• **Tasks**:
#1 Quote each audience remark in the transcript that has no [INAUDIBLE] marker.
#2 Copy the transcript word for word between "CHARLES LEISERSON: Because" and "debug source code.", inclusive.

• **Source text**:
▼▼▼

AUDIENCE: [INAUDIBLE] a lot of programs [INAUDIBLE].

CHARLES LEISERSON: Why is that?

AUDIENCE: [INAUDIBLE] like a-- Why? Because sometimes that's what you want.

CHARLES LEISERSON: Because sometimes that's what you want. OK. That doesn't-- so if-- I mean, there's a lot of things I might sometimes want. Why is that important to want that? Yes.

AUDIENCE: Because consistency makes it easier to debug source code.

CHARLES LEISERSON: Yes. Makes it easier to debug. That's probably the number one reason, debugging. If it does the same thing every time, then if you have a bug, you can run it again. You expect to see the bug again. So every time you run through, hey, I get the same bug. But if it's nondeterministic, I get a bug, and now I go to look for it and the bug is nowhere to be found. Makes debugging a lot harder.

There are other reasons for wanting repeatability, so your answer is actually a broader correct answer. But the big advantage is in the specific application of repeatability to debugging. So here's the golden rule of parallel programming. Never write nondeterministic parallel programs. They can exhibit anomalous behaviors and it's hard to debug them. So never ever write nondeterministic programs.

Unfortunately, this is one of these things that is kind of hard in practice to do. So why might you want to write a nondeterministic program even though-- even when famous masters in the area of performance engineering, with highly credentialed-- numerous awards and so forth, tell you you shouldn't write nondeterministic programs? Why might you want to do it anyway? Yes.

AUDIENCE: You get better performance.

CHARLES LEISERSON: Yes. You might get better performance. That's one of the big ones. That's one of the big ones. And sometimes you can't. The nature of the problem is maybe that it's not deterministic. You may have asynchronous inputs coming in and so forth.

So this is the golden rule. We also have a silver rule. Silver rule says never write nondeterministic parallel programs, but if you must always devise a test strategy to manage the nondeterminism. So this gets into you better have some way of handling how you're going to tell what's going on if you have a bug.

So what are some of the typical test strategies that you could use that would manage the nondeterminism? So imagine you've got a parallel program and it's got races in it and so forth, and it's operating nondeterministically. What-- and that's OK if everything's going right. How would you-- you find a bug in the program. How are you-- what are you going to do? What kinds of ideas do you have? Yes.

AUDIENCE: You could temporarily remove the nondeterminism.

CHARLES LEISERSON: Yes. You could turn off the nondeterminism. You put a switch in there that says, well, I know the source of this nondeterministic behavior. Let me do that. Let me give you an example of that.

For security reasons these days, when you allocate memory, it's allocated to different locations on different runs of the program. It's allocated in random places. They want to randomize the addresses when you call malloc. That means that you can end up with different behaviors from run to run, and that can compromise your performance. But it turns out that there is a compiler switch, and if you run it in debug mode it will always deliver the results of malloc in deterministic locations, where the locations of the things you're mallocing are repeatable.

▲▲▲

• **Source material**:

▼▼▼

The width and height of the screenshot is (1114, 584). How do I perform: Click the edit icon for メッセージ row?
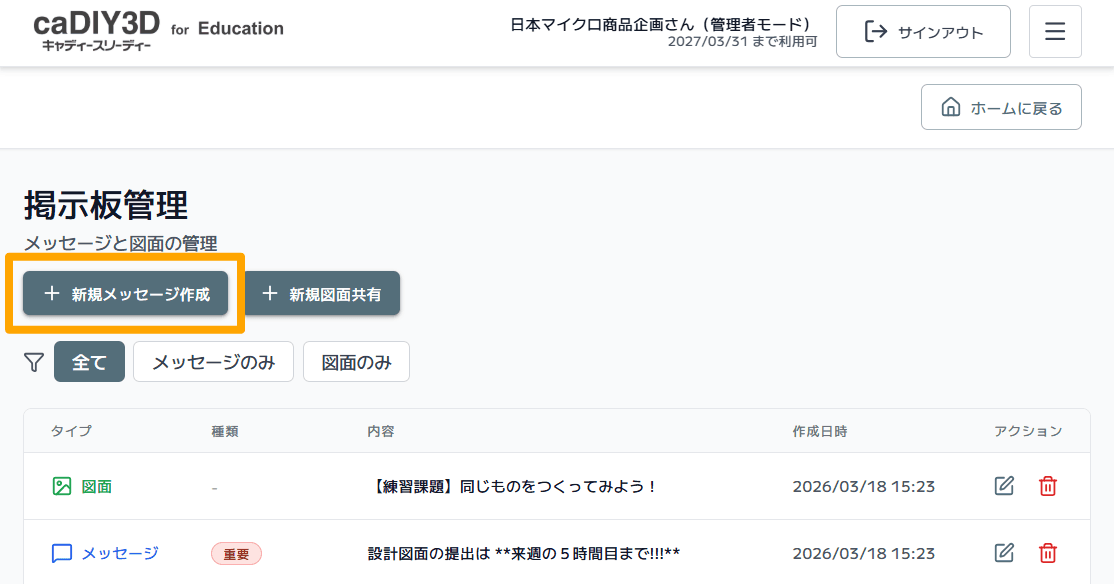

▲▲▲

• **Answer set**:
#1
- Because consistency makes it easier to debug source code.
- You get better performance.
- You could temporarily remove the nondeterminism.

#2
CHARLES LEISERSON: Because sometimes that's what you want. OK. That doesn't-- so if-- I mean, there's a lot of things I might sometimes want. Why is that important to want that? Yes.

AUDIENCE: Because consistency makes it easier to debug source code.